Evidence on leukotriene receptor antagonists

  • Leukotriene receptor antagonists versus placebo in people using ICS:
    • A systematic review (search date October 2003, 27 RCTs, only two trials included children) showed that addition of a leukotriene receptor antagonist to ICS reduced the risk of exacerbations requiring systemic steroids (not statistically significant), reduced use of rescue short-acting beta2-agonists (by 1 puff/week), and improved peak expiratory flow rate (by 7.7 mL/min). Only three trials compared addition of leukotriene receptor antagonists with increasing the inhaled steroid dose, and no conclusions can be made [Ducharme et al, 2004].
    • An RCT (n = 455 adults) with asthma and skin-test sensitivity to seasonal aeroallergens were randomized to receive oral montelukast 10 mg vs. placebo for 3 weeks during the allergy season. The reduction in daytime asthma symptom score (total 6 points) was 0.54 points with montelukast and 0.34 points with placebo, a statistically significant (p = 0.002) but not clinically relevant difference [Busse et al, 2006].
    • An RCT (n = 689 children aged 2–5 years) showed that 12 weeks of montelukast, 4 mg once daily, was more effective than once-daily chewable placebo tablets at improving daytime asthma symptoms (59% vs. 64% days with asthma symptoms), nocturnal cough, and use of beta2-agonists (49% vs. 55% days with beta-agonist use) and use of oral steroids. No significant adverse effects were reported [Knorr et al, 2001].

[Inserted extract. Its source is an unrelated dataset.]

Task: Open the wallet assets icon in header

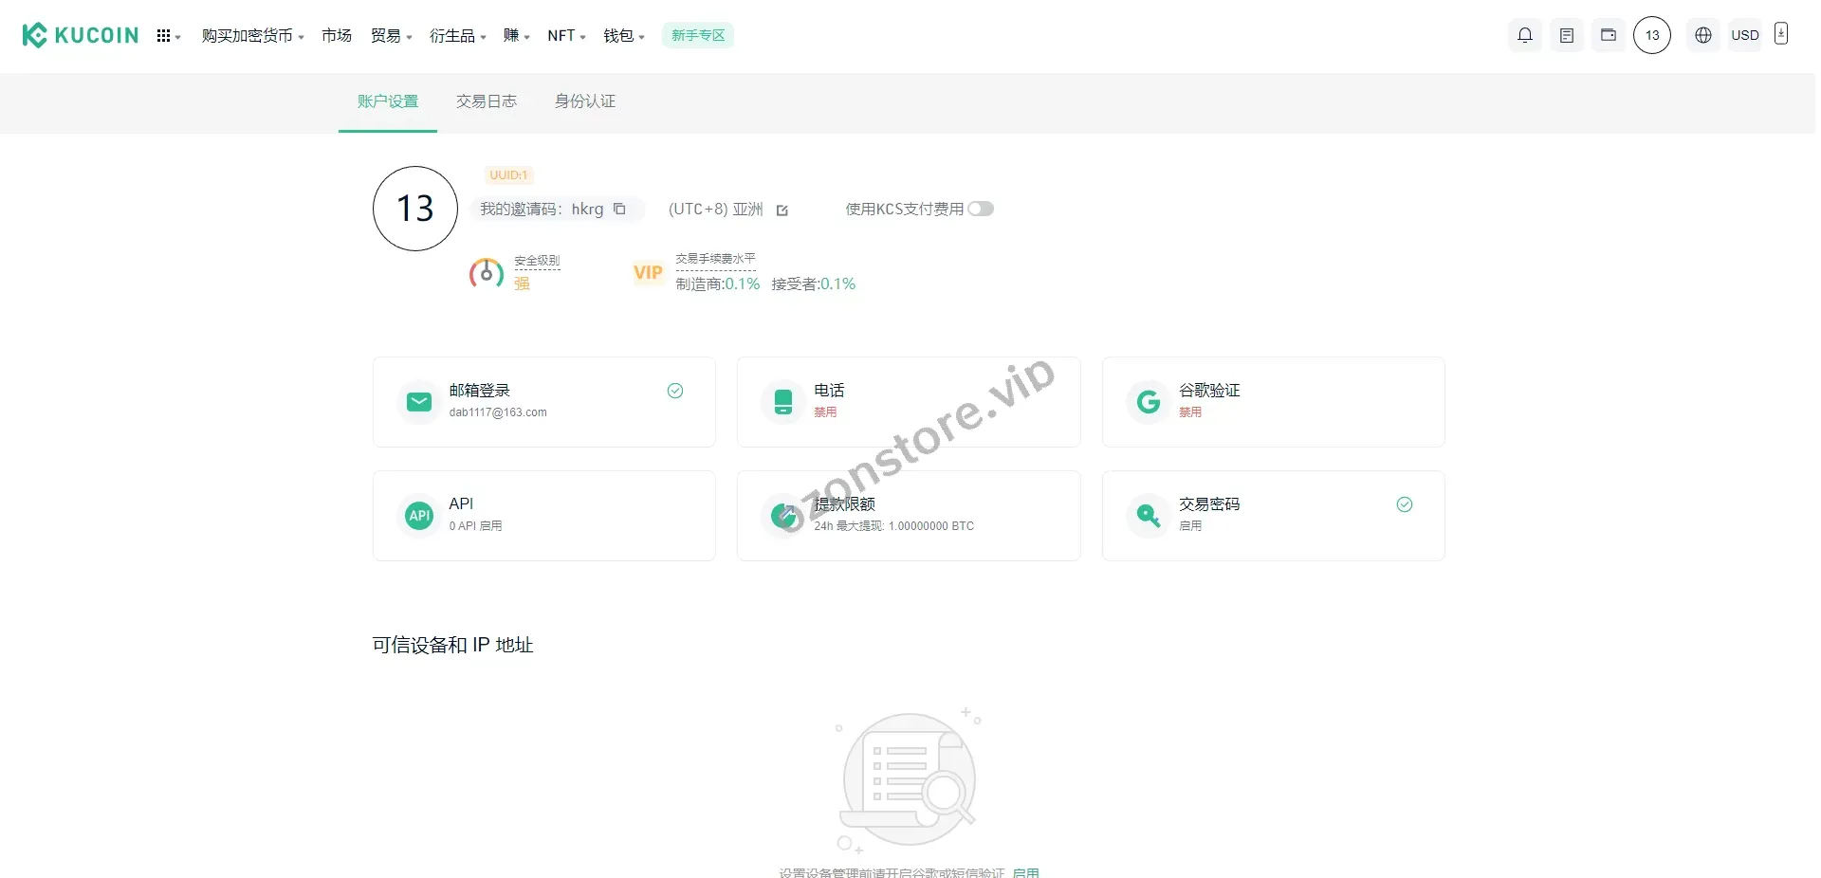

  • Leukotriene receptor antagonist versus doubling the dose of ICS:
    • An RCT (n = 889 people aged 15–75 years) showed that addition of montelukast (10 mg once daily) and doubling the dose of budesonide were equally effective strategies in people whose asthma was inadequately controlled with budesonide, 800 micrograms/day, over 12 weeks. Both groups improved, and more rapid response was reported in the montelukast group, but this finding was based on peak flow measurements. The groups did not significantly differ in symptom-based outcomes. The study was funded by the manufacturer of montelukast [Rodolfo et al, 2005].
  • Leukotriene receptor antagonist alone versus ICS alone:
    • One systematic review (search date 2003, 15 RCTs in adults and three RCTs in children, n = 4965) found that leukotriene receptor antagonists were significantly less effective than ICS (beclometasone and fluticasone) in reducing risk of exacerbation requiring oral corticosteroids and reducing symptom-free days over 4 to 37 weeks. There was no difference in hospital admission rates for exacerbations [Rodolfo et al, 2005].
  • Leukotriene receptor antagonists alone versus ICS plus LABA:
    • Two RCTs (n = 855 adults) showed that fluticasone (200 micrograms/day) plus salmeterol (50 mg/day) compared with montelukast (10 mg/day) significantly increased symptom-free days, reduced exacerbations, and improved lung function and symptoms at 12 weeks [Rodolfo et al, 2005].